Sequence alignment of the E1 N-terminal regions from different HPV types. The conserved Cdk2-phosphorylation sites are highlighted in black. The NES and CBM are boxed. The amino acid number of the first and last amino acid in each sequence is given in parentheses.

Another significant difference between HPV11 and HPV31 E1 is the fact S107 in HPV11 E1 is required for viral DNA replication (10), whereas the analogous residue in HPV31 E1, S106, is not (the present study). Indeed, whereas mutation of S107 to alanine was reported to decrease the ability of HPV11 E1 to support transient DNA replication by >75%, even when the protein was confined to the nucleus by mutation of its NES, we have found here that the S106A mutation in HPV31 E1 has little to no effect on its replication activity either in absence or presence of an NES mutation (Fig. 5B and data not shown). We cannot rule out that this difference is cell type specific, since the HPV11 E1 study was performed in COS7 cells, whereas ours made use of C33A cells. Regardless of the precise explanation, the findings discussed above indicate that the main role of the N-terminal phosphorylation of E1 by Cdk2 is to regulate its nuclear export, although it may also have additional functions for the low-risk HPV types.

A main finding of the present study is that inhibition of E1 nuclear export is detrimental to the long-term maintenance of the HPV31 episome in undifferentiated keratinocytes (Fig. 7B), although it is not per se deleterious to viral DNA replication in transient assays (Fig. 6C) or amplification of the genome upon cellular differentiation (Fig. 7A). Thus, although E1 clearly needs to accumulate in the nucleus to support viral DNA replication, its accumulation in high amounts and/or in the wrong phase of the cell cycle appears to be deleterious to cell growth. We are currently trying to generate a high-affinity antiserum against HPV31 E1 to test this hypothesis more directly in immortalized HFKs. There is, however, one study in the literature that is consistent with high levels of E1 being deleterious to genome maintenance, as a result, we would surmise, of an effect on cell proliferation. The study investigated the effect of knocking-out expression of the E8E2C transcriptional repressor on maintenance of the HPV31 genome in immortalized HFKs (48). E8E2C represses the transcription of E1 and E2, in addition to that of E6 and E7 (reviewed in reference 49) and a mutation that prevents its synthesis was found to increase replication of the viral genome and its copy number in HFKs at early cell passages but to result in loss of the episome at later passages (48). This phenotype of the E8E2C knockout is reminiscent of that imposed by the E1 NES mutation, and we would hypothesize results, at least in part, from overexpression of E1 and the ensuing deleterious effect on cell proliferation (48). Thus, we would speculate that while the E8E2C mutation increases the nuclear levels of E1 through a general overexpression of the protein, the E1 NES mutation does so by preventing its export to the cytoplasm. In both cases, it would be the overaccumulation of E1 in the nucleus that would be deleterious.

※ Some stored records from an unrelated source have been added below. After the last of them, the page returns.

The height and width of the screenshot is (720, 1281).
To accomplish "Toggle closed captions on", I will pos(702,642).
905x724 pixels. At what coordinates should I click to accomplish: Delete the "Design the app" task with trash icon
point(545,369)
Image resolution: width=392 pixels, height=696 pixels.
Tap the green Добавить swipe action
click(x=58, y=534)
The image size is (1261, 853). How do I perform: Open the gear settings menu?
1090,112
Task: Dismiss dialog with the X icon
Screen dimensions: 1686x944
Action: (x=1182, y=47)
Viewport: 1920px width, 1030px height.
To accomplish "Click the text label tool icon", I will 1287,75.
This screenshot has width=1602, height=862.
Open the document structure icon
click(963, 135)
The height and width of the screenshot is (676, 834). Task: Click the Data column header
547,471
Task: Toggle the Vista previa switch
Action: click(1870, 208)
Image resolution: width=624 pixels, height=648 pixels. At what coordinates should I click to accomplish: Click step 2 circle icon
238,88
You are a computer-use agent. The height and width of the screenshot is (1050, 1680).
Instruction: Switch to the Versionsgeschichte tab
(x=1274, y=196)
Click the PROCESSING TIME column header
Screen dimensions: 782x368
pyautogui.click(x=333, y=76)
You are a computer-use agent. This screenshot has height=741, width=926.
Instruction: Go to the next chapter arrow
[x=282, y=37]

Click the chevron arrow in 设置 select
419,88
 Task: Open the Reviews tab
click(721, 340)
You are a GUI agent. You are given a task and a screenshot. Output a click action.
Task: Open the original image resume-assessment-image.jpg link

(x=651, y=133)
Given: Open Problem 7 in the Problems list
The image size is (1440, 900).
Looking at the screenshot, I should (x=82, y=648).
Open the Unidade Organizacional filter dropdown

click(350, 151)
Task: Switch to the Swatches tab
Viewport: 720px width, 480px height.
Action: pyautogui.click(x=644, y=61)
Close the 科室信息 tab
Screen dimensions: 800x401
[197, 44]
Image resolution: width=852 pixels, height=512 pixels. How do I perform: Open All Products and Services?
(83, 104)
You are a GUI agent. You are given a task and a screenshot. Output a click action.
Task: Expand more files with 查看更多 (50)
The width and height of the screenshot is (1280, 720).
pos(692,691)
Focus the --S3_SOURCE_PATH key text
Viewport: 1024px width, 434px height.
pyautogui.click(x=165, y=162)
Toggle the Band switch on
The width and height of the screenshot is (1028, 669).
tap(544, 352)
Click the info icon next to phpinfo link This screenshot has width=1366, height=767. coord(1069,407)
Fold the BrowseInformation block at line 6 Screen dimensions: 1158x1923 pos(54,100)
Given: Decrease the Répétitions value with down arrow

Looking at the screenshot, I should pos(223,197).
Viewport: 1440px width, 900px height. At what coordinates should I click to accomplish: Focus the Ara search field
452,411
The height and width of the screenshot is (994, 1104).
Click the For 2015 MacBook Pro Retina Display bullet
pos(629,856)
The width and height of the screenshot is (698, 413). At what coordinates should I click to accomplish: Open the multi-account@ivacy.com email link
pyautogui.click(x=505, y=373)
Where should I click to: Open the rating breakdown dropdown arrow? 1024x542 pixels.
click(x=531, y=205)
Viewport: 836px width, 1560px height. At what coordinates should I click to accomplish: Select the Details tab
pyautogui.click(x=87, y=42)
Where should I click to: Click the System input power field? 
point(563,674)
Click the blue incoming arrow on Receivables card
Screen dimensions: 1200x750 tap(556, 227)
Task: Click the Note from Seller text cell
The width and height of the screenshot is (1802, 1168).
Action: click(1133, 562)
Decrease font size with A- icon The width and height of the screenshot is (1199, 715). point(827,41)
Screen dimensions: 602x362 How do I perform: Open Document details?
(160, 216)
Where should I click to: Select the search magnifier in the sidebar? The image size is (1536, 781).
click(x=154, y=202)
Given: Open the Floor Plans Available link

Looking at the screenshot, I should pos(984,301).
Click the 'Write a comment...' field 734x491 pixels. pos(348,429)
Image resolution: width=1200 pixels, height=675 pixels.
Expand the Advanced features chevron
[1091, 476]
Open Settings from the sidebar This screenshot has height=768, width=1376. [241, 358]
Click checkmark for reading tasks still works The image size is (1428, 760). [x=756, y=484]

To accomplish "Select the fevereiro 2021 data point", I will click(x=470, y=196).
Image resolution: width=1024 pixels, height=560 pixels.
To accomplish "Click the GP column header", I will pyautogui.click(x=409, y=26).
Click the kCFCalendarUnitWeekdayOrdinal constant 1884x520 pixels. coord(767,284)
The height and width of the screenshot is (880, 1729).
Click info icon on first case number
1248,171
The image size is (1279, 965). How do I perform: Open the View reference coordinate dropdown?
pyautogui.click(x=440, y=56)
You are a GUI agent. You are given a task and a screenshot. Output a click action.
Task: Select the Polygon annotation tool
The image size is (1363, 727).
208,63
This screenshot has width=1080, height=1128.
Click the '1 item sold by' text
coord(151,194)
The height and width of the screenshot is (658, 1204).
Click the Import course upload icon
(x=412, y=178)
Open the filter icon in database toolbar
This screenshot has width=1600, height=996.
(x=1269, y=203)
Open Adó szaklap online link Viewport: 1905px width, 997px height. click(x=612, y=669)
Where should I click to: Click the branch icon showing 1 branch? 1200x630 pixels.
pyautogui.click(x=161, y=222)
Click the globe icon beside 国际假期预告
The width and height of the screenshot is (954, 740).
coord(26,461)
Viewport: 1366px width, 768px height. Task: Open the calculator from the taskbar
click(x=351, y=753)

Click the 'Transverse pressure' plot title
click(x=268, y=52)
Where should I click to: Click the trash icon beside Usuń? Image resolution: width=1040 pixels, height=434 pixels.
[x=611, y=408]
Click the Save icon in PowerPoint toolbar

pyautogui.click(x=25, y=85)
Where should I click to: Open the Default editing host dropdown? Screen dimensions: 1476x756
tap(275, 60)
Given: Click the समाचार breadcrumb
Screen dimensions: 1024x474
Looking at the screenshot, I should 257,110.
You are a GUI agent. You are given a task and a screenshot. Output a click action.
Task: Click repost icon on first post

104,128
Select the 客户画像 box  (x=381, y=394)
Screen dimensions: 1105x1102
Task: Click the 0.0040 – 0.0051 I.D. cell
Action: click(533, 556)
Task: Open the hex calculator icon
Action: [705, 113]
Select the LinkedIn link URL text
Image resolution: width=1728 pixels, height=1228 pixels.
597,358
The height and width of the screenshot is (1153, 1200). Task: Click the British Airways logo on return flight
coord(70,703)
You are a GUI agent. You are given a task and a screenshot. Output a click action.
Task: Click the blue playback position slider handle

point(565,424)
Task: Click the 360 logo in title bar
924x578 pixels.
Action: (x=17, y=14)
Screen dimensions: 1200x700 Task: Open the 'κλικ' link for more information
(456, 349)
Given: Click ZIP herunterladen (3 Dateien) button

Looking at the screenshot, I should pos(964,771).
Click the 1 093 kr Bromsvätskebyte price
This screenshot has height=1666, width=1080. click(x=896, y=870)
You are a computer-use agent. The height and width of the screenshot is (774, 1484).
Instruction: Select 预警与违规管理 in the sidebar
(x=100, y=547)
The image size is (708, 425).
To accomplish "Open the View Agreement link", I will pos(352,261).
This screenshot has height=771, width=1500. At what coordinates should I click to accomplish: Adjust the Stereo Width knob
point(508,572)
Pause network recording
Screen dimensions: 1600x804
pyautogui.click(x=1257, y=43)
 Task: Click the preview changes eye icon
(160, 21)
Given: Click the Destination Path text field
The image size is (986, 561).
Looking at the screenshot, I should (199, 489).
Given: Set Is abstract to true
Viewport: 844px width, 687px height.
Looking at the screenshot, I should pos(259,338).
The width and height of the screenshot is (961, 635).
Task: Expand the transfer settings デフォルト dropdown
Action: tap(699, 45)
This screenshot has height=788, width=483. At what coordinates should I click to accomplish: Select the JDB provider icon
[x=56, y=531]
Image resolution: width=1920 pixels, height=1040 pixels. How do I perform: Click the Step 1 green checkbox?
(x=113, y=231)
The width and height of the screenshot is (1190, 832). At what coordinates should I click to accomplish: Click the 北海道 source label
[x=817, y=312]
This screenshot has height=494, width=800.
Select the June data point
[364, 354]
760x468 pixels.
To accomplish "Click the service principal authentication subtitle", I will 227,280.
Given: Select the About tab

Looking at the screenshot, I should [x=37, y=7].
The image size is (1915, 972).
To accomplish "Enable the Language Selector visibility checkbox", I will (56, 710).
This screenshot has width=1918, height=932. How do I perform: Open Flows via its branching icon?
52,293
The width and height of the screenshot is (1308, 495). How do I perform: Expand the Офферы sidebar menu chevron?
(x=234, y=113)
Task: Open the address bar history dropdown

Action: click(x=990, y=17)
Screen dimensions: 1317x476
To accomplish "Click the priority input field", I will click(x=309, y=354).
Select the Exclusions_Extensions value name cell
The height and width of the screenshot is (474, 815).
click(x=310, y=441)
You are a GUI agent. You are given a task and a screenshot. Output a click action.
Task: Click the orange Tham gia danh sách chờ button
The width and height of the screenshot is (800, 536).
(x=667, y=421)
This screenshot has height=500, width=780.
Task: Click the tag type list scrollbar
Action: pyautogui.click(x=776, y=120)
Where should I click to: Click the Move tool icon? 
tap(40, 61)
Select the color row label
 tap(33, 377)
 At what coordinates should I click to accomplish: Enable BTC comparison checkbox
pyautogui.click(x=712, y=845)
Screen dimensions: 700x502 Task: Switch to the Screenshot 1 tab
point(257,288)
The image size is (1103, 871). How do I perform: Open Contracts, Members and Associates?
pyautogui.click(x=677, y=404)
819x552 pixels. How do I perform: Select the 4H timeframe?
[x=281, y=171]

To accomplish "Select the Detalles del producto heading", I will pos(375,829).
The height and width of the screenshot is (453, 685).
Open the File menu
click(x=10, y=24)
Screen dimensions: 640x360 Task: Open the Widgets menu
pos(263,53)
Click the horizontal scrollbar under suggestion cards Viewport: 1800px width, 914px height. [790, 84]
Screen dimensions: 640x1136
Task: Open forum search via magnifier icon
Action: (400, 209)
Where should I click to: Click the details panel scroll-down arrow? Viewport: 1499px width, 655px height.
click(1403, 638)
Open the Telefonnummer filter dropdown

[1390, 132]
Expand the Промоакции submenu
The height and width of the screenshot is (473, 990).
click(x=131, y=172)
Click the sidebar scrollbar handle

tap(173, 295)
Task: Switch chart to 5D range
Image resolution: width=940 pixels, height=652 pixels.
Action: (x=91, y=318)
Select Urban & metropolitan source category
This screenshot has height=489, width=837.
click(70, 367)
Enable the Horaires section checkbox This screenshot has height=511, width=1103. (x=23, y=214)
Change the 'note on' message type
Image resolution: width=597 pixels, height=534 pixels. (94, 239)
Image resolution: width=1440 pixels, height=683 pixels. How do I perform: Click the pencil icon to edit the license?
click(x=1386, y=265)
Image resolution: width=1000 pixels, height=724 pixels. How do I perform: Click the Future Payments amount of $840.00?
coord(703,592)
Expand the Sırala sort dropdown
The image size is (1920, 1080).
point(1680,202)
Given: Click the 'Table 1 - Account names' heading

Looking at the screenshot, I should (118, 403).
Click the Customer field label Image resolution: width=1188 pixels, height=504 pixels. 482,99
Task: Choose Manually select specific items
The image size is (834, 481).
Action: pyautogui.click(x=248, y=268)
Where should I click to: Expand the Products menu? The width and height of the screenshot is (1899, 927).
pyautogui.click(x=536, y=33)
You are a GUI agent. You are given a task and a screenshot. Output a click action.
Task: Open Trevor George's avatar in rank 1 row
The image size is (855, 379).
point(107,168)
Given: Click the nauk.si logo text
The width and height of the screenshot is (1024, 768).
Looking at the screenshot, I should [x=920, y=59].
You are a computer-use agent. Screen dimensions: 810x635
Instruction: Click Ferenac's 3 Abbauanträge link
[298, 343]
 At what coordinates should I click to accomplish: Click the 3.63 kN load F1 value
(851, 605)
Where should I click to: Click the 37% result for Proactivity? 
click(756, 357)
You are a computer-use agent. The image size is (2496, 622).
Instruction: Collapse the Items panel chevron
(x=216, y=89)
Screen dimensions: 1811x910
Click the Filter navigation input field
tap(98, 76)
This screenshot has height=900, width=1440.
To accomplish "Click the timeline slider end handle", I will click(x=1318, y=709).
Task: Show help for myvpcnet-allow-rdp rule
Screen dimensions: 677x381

Regulating the amount of E1 in the nucleus may be needed not only to prevent its deleterious effect on cell proliferation but also to control the copy number of the episome. Two different models of viral DNA replication have been proposed to occur during the HPV life cycle, the “random” model and the “ordered” model (23). In the random model, replication of the viral genome is uncoupled from that of cellular DNA and independent of cell cycle progression, such that multiple rounds of viral DNA replication are possible within one cell cycle. It has been suggested that random replication is used by the virus to establish its genome in 50 to 100 copies upon infection of basal cells, as well as to amplify the viral episome in the upper, more differentiated layers of the epithelium. In contrast, in the ordered model, viral DNA replication is synchronized with that of cellular DNA and thus happens only once per cell cycle (23). This mode of replication would be responsible for the stable maintenance of the viral episome, at a fixed copy number, in undifferentiated keratinocytes. Interestingly, it has been shown that overexpression of E1 in W12 cells, which stably maintain the HPV16 genome in episomal form, promotes a switch from ordered to random viral DNA replication (23). When considered in the context of these models, our results would be consistent with the NES mutation promoting a switch from ordered to random replication by increasing nuclear accumulation of E1. By extension, our results would also suggest that Cdk2 regulation of E1 nuclear export plays a key role in maintaining an ordered mode of replication. In this regard, one could speculate that the increased Cdk2 activity brought about by E7 in differentiated keratinocytes (28) would facilitate genome amplification by promoting nuclear retention of E1 and the switch from ordered to random replication. Further experiments are required to test this possibility.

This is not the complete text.